§ Passage to read
On a routine flight to Los Angeles, flight attendant Venus Ginés slipped and fell on the airplane prompting an immediate need for medical attention. At the ER, the doctor casually asked if she had her mammogram yet. Upon hearing a “No, I’m Latina, we Latinas don’t get breast cancer,” he explained that cancer did not discriminate and offered to do a clinical breast exam. To her shock, he found a lump.
After being diagnosed with breast cancer in 1992, Venus decided to focus her graduate research on cancer in Latinas. She discovered both a paucity of statistical data as well as limited ethnic-specific cancer health education material. In 1996, Venus developed a culturally specific video/picture book on breast cancer (Una Nueva Esperanza) and later, Hombre Sin Limite, on prostate cancer for American Cancer Society (ACS). A health fiesta was the only way to determine if the picture books adequately addressed some of the mistrust and barriers of this vulnerable population.

§ Collected data
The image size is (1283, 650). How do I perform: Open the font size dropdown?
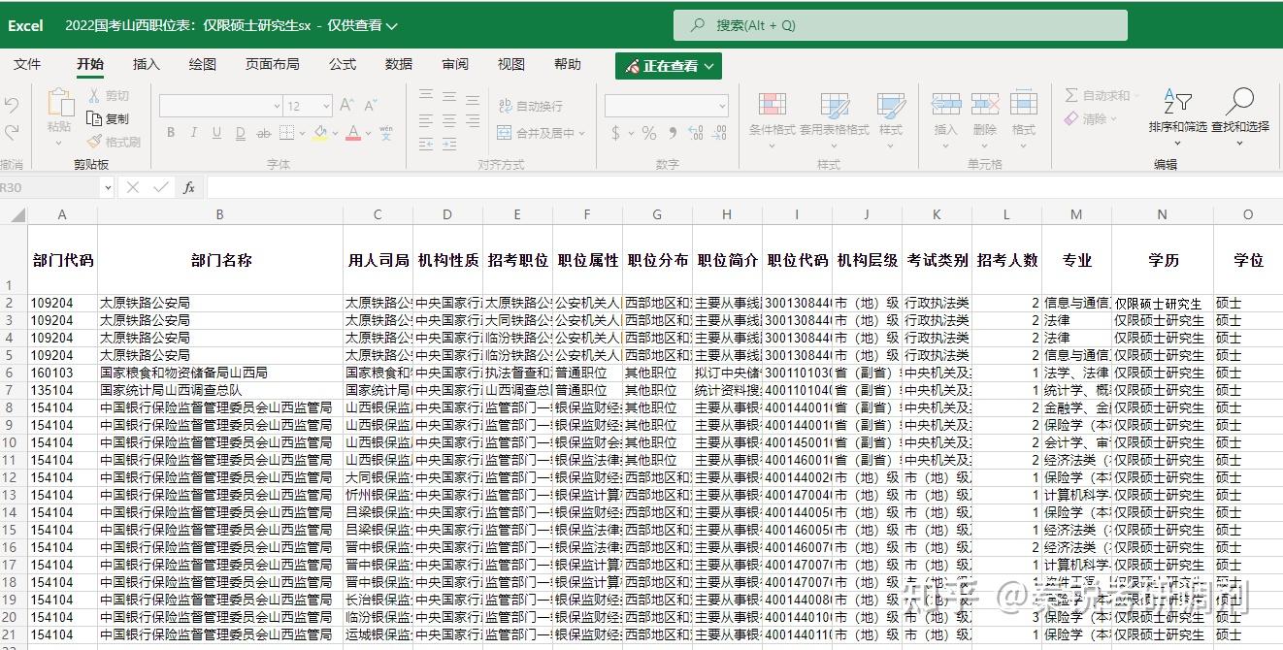(325, 105)
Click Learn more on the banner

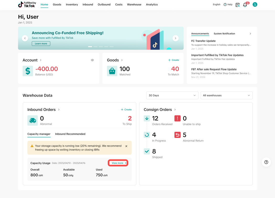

§ Problem to solve
Continue the account of Venus Ginés and her cancer education work for Latinas, starting right after its last sentence.

§ Reply to the task
Dia de la Mujer Latina became a reality when Venus together with the Mexican Consulate’s office, assessed, planned, coordinated, collaborated and implemented the first non-traditional culturally relevant Latino family health fiesta. This cultural intervention involved a community-wide collaboration of Latino clubs, private and non-profit organizations, state and county health departments, community merchants, media, volunteers and other healthcare providers to provide early detection and screening for breast/cervical/prostate cancer, HIV, Diabetes, and cardiovascular diseases.
Since May 10, 1997, more than 96,000 Latinas have registered at our 1-day health fiesta with over 80% receiving patient navigation. This health fiesta model is currently recognized as a “best practice” and celebrated in 40 cities, as well as Latin America. Día de la Mujer Latina is a non-profit (501c3) organization in the state of Texas and globally acknowledged for its successful outreach strategies within the Latino Community.